Menderes, 1950’de iktidara geldiğinde Türkiye ekonomik, teknik ve sosyal bakımdan en geri kalmış bir Afrika ülkesinden farksızdı. Yol, su, elektrik yoktu. Halk mutsuz, sağlıksız ve fakirdi. Bu şartlar altında Doğu Anadolu’da mükemmel bir üniversite kurabilmek kolay bir iş değildi. Vatan ve millet aşkıyla yanan Adnan Menderes, 31 Nisan 1957’de Meclis’ten 6990 Sayılı Kanun’la Erzurum’da bir üniversite kurulması kararını çıkarttı. Daha sonra ismine ‘‘Atatürk Üniversitesi’’ denildi. Aynı senenin 25 Temmuz günü Cumhurbaşkanı Celal Bayar’la birlikte Erzurumluların coşkun sevgi gösterileri arasında üniversitenin temelini attılar. 1958-1959 eğitim yılında da Şair Nefi Ortaokulu’nda, Fen-Edebiyat ve Ziraat Fakültelerinde öğrenim başladı. 1963 yılında da kampüste yeni yapılan ilk binalara geçildi. 1964 yılında biz de burada Ziraat Fakültesi’nden mezun olduk.

AKADEMİK VE MALİ DESTEK 

Üniversitenin açılış yıllarında özellikle Ziraat Fakültesi için akademik personel bulmak zor olabilirdi. Adnan Menderes, ABD’nin orta kesiminde bulunan ve Erzurum gibi kara iklimine sahip ‘‘Nebraska Üniversitesi’’ ile bir ‘‘İş Birliği Anlaşması’’ yaptırdı. Buradan önemli ölçüde akademik ve mali yardım alınmasını sağladı. Ziraat Fakültesindeki bir kısım hocalarımız Nebraska Üniversitesi’nden geliyordu. Çok kaliteli akademisyenlerdi. Kendilerinden çok istifade ettik. Prof. Fensky, Prof. Carter, Prof. Aleksandr isimli hocaları hatırlıyorum. Üniversitede Ziraat ve Fen-Edebiyat dekanlıklarından başka bir de “Nebraska” grubu dekanlığı vardı.

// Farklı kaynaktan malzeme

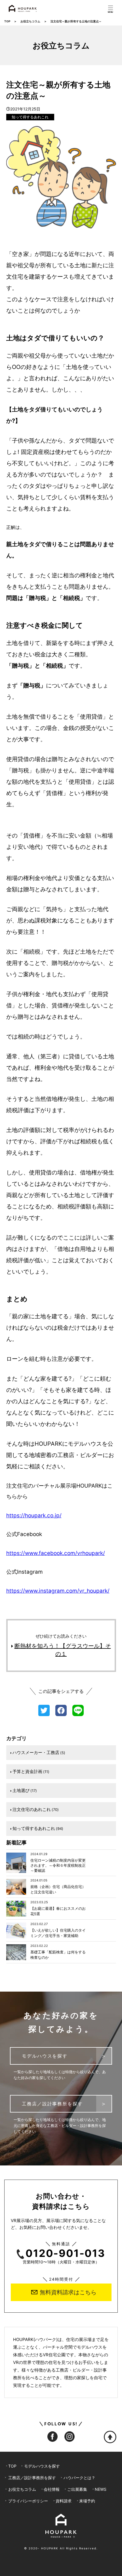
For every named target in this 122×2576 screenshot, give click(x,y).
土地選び (24, 1790)
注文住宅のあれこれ (35, 1809)
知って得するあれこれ (30, 117)
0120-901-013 (65, 2253)
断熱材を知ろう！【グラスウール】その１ (62, 1649)
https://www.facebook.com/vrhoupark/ (55, 1553)
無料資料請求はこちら (68, 2292)
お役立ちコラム (30, 21)
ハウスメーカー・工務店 (38, 1752)
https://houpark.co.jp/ (34, 1515)
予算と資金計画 (30, 1771)
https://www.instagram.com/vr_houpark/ (58, 1591)
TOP (7, 21)
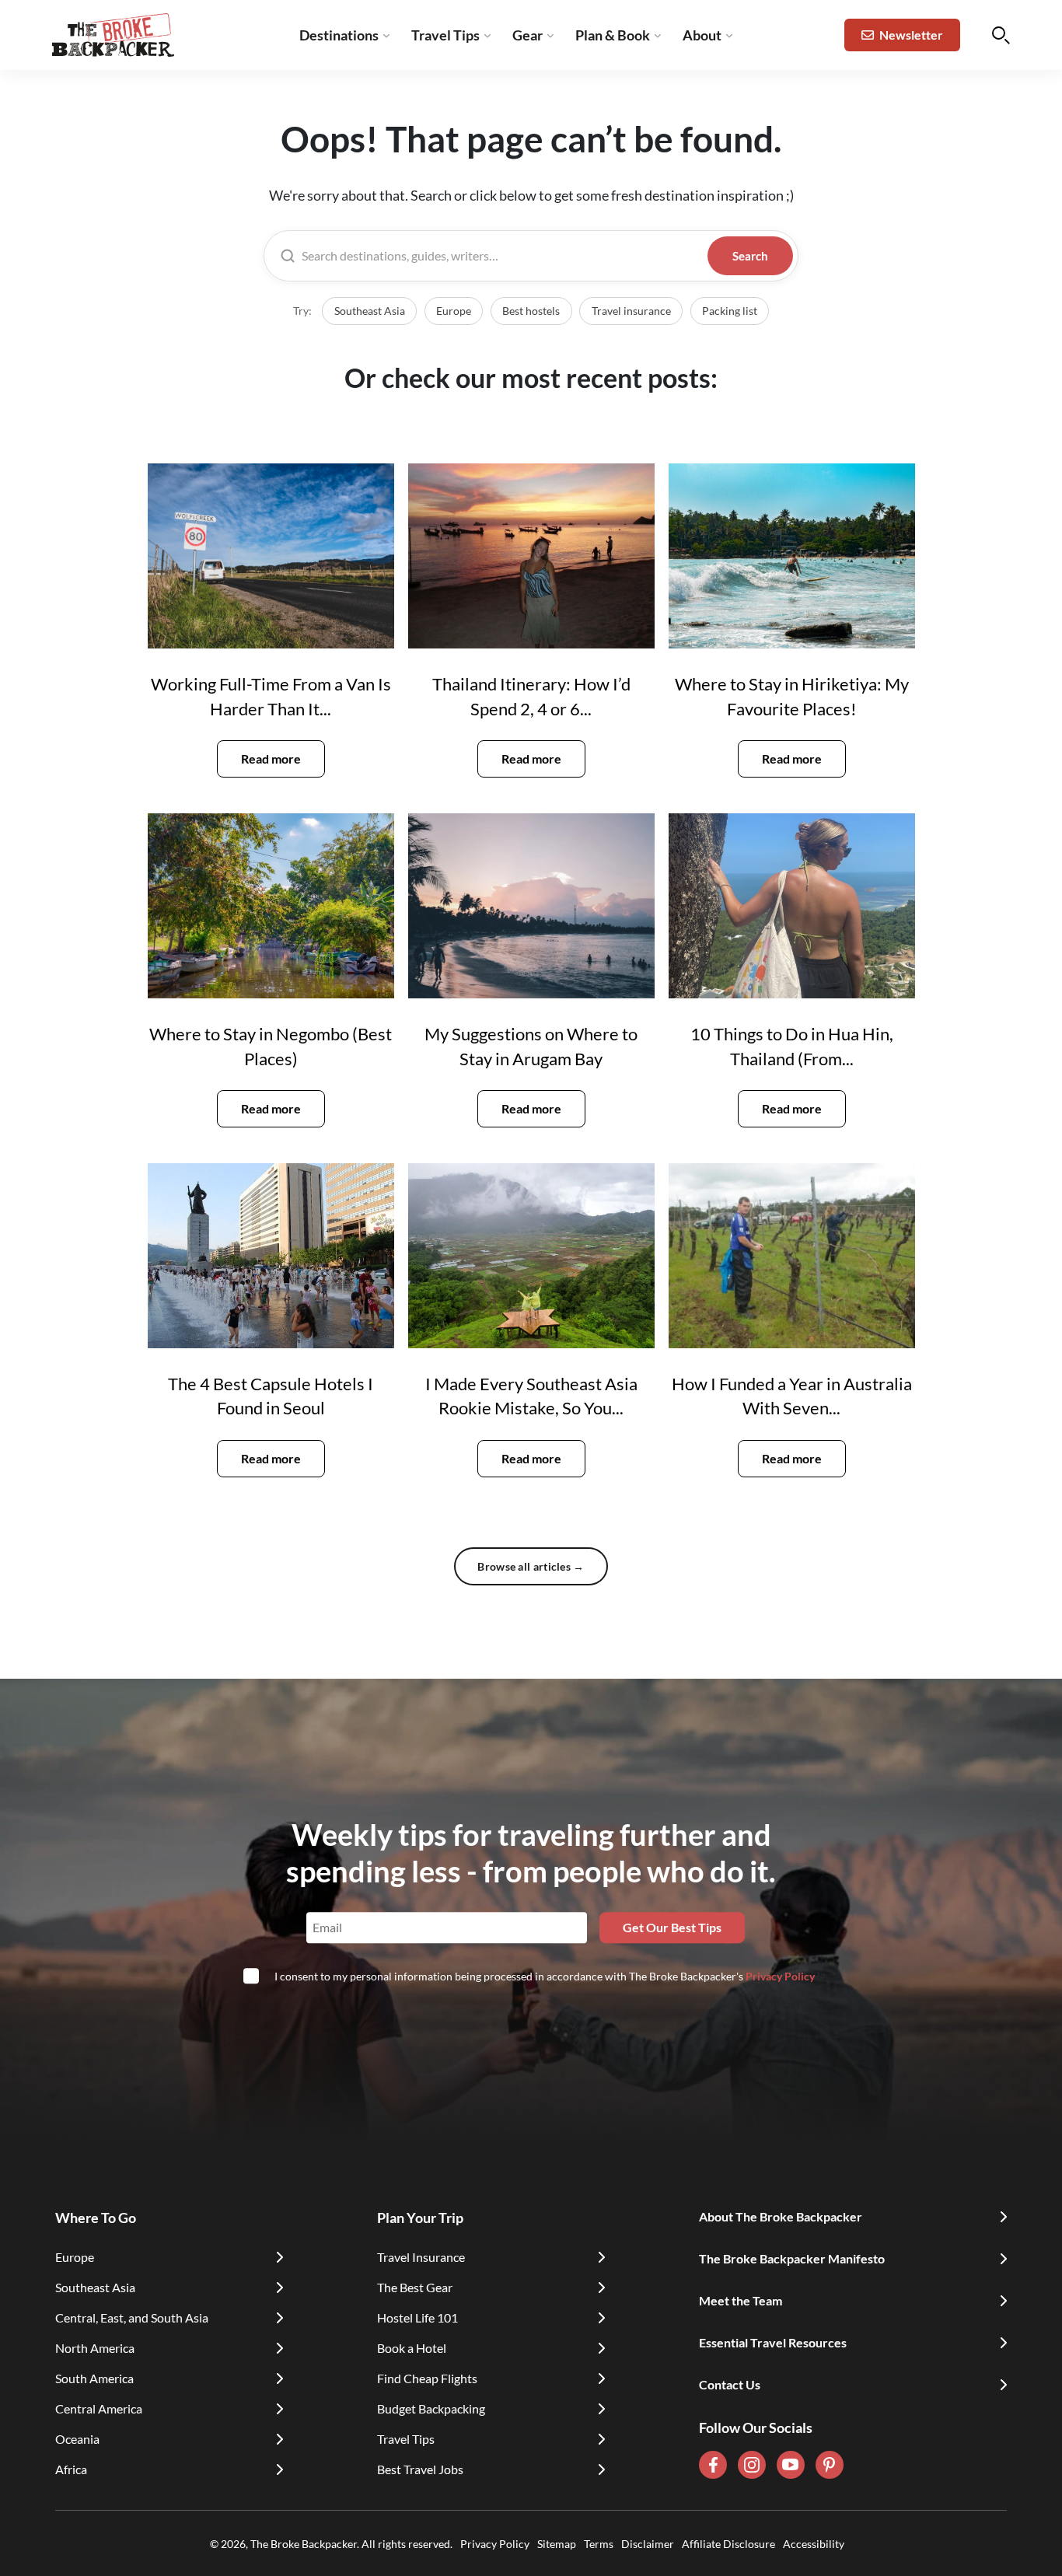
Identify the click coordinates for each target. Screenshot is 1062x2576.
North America (94, 2347)
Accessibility (813, 2543)
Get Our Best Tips (672, 1927)
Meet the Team (740, 2300)
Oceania (77, 2438)
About (702, 35)
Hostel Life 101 (417, 2317)
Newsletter (911, 34)
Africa (71, 2469)
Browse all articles (530, 1566)
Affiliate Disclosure (728, 2543)
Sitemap (556, 2543)
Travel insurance (631, 311)
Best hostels (531, 311)
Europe (453, 311)
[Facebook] (713, 2465)
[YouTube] (791, 2465)
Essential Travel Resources (773, 2342)
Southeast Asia (369, 311)
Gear (527, 35)
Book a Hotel (411, 2347)
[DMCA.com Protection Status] (848, 2543)
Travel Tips (445, 35)
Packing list (729, 311)
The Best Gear (414, 2287)
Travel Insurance (421, 2256)
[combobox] (501, 256)
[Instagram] (752, 2465)
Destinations (339, 35)
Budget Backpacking (431, 2408)
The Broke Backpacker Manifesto (792, 2258)
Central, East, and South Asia (131, 2317)
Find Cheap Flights (427, 2378)
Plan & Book (612, 35)
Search (750, 256)
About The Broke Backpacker (780, 2216)
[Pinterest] (830, 2465)
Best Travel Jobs (420, 2469)
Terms (598, 2543)
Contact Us (729, 2384)
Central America (98, 2408)
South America (94, 2378)
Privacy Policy (780, 1976)
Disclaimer (647, 2543)
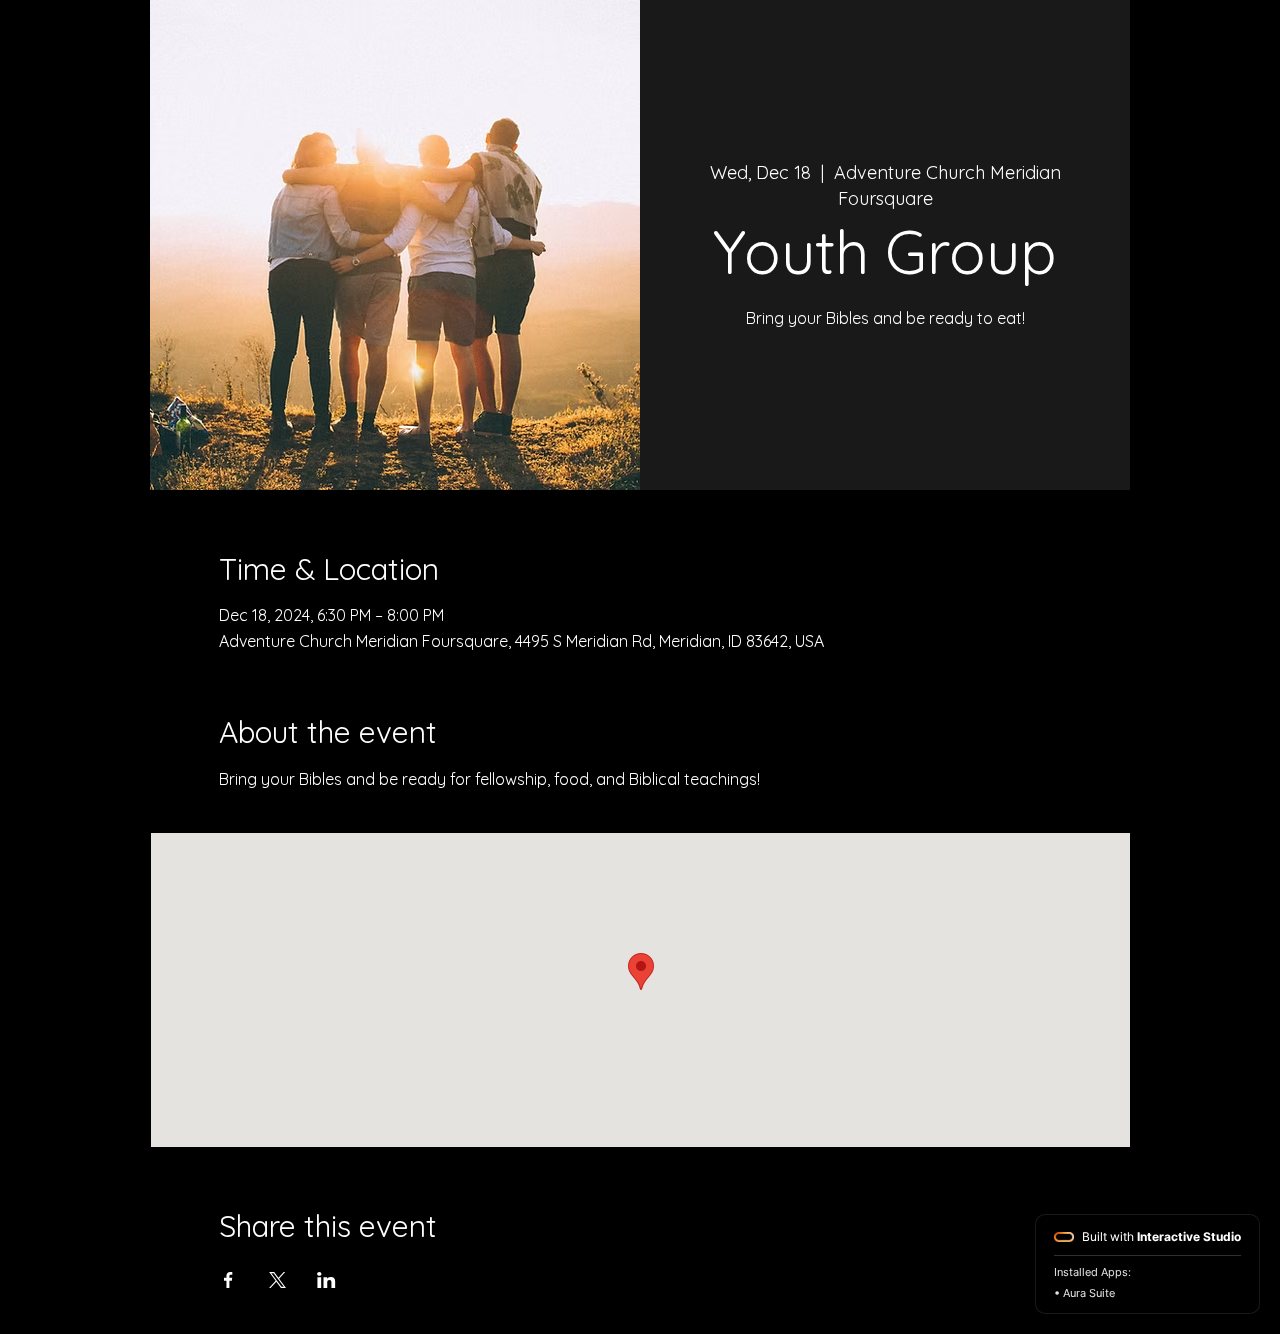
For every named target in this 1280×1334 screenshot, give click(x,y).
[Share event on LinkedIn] (326, 1280)
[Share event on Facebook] (228, 1280)
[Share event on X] (277, 1280)
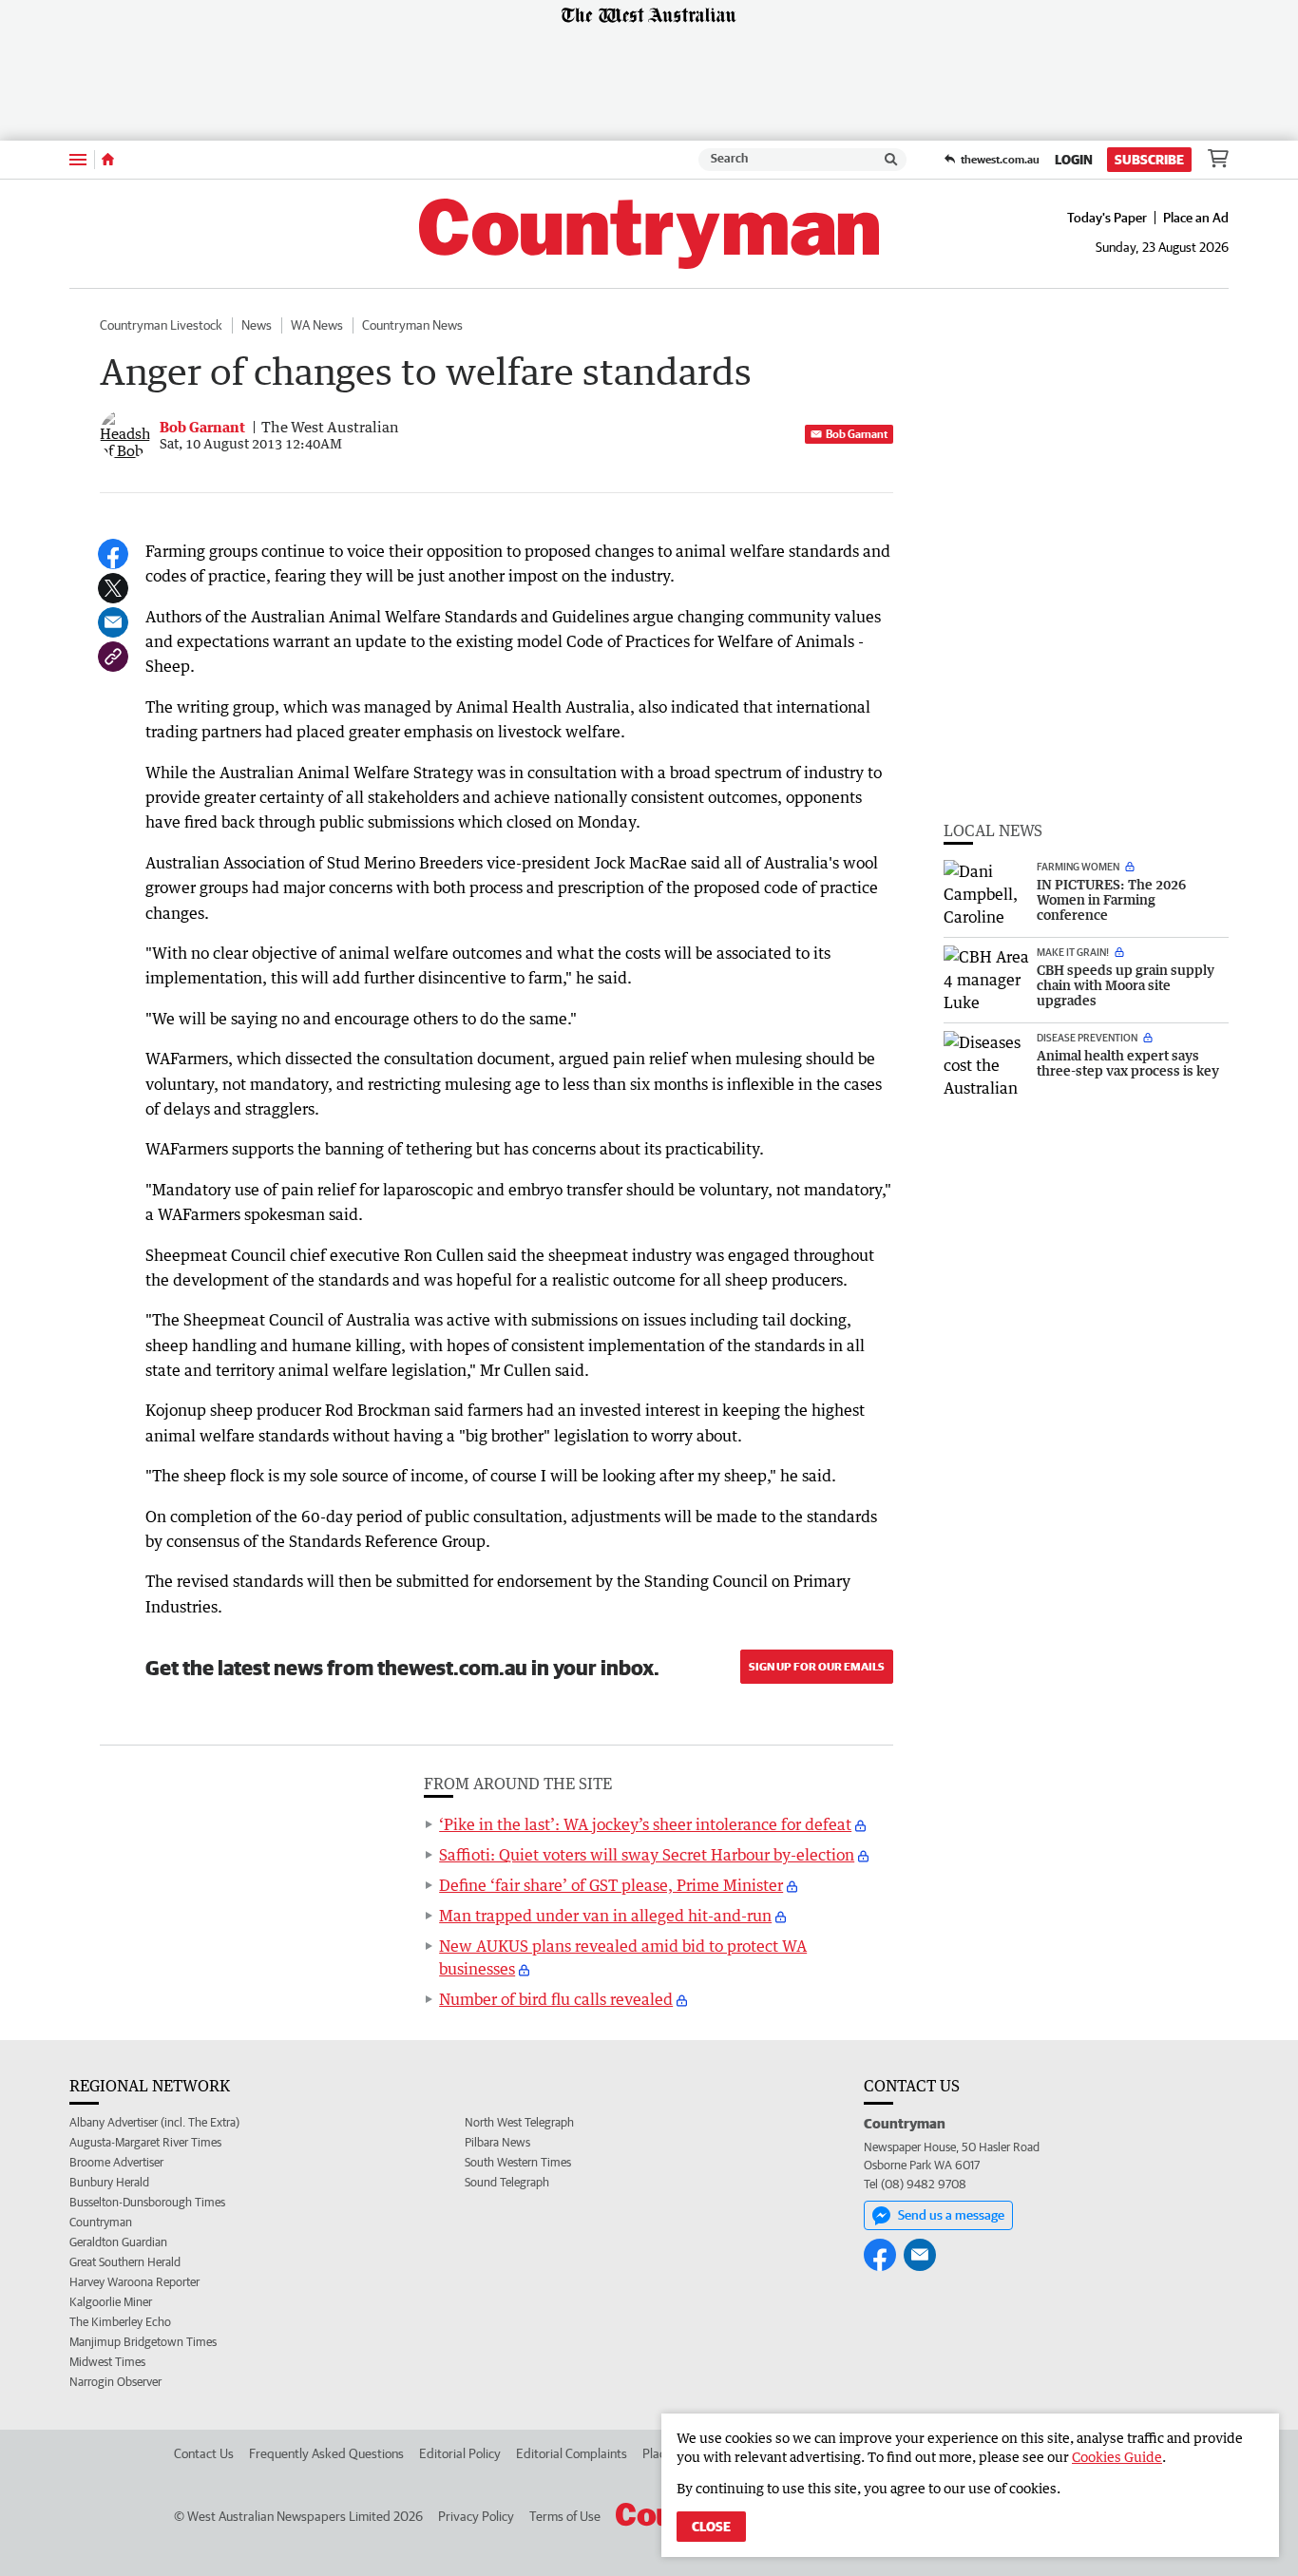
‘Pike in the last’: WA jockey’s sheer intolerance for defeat (645, 1824)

Bugün Atatürk Üniversitesi, ülkemizin en büyük, en modern ve en planlı kampüsüne sahiptir. Öyle ki, Erzurum merkezinin yarısı şehir, diğer yarısı üniversite kampüsüdür. 23 Fakültesi, yaklaşık 2.800 akademik personeli, 60 bin kayıtlı öğrencisiyle, Ülkemizin en başarılı üniversitelerinden birisidir. 300 bin civarında mezun vermiştir, bunun 7 bin kadarı tıp doktorudur. Yeni açılan üniversitelerimize de akademik kaynak sağlamıştır. Günümüzde Anadolu’da pek çok üniversitede, Erzurum’da yetişmiş akademisyenler mevcuttur.

MÜKEMMEL BİR HATİPTİ 

Adnan Menderes, daima güler yüzlü; nazik, zarif bir Osmanlı beyefendisi idi. Yassıada’da kendisine hakaret eden, hakir gören hâkim ve savcılara bile gösterdiği nezaket, mahkeme zabıtlarından görülebilir. Mükemmel bir hatip idi. Türkçeyi çok güzel kullanırdı. Akıcı bir üslubu vardı. Öz Türkçe denilen uydurma lisana karşıydı. 27 Mayısçıların idareyi ele alır almaz, ilk yaptıkları işlerden biri de dili bozmak oldu. Terminolojiyi, kelimeleri değiştirmeye başladılar. Mesela “İcra Vekili Heyeti-Bakanlar Kurulu”, “Erkanı Harbiye Riyaseti-Genelkurmay Başkanlığı”, “Temyiz Mahkemesi-Yargıtay”, “Divan-ı Muhasebat-Sayıştay…” bunlardan bazılarıdır.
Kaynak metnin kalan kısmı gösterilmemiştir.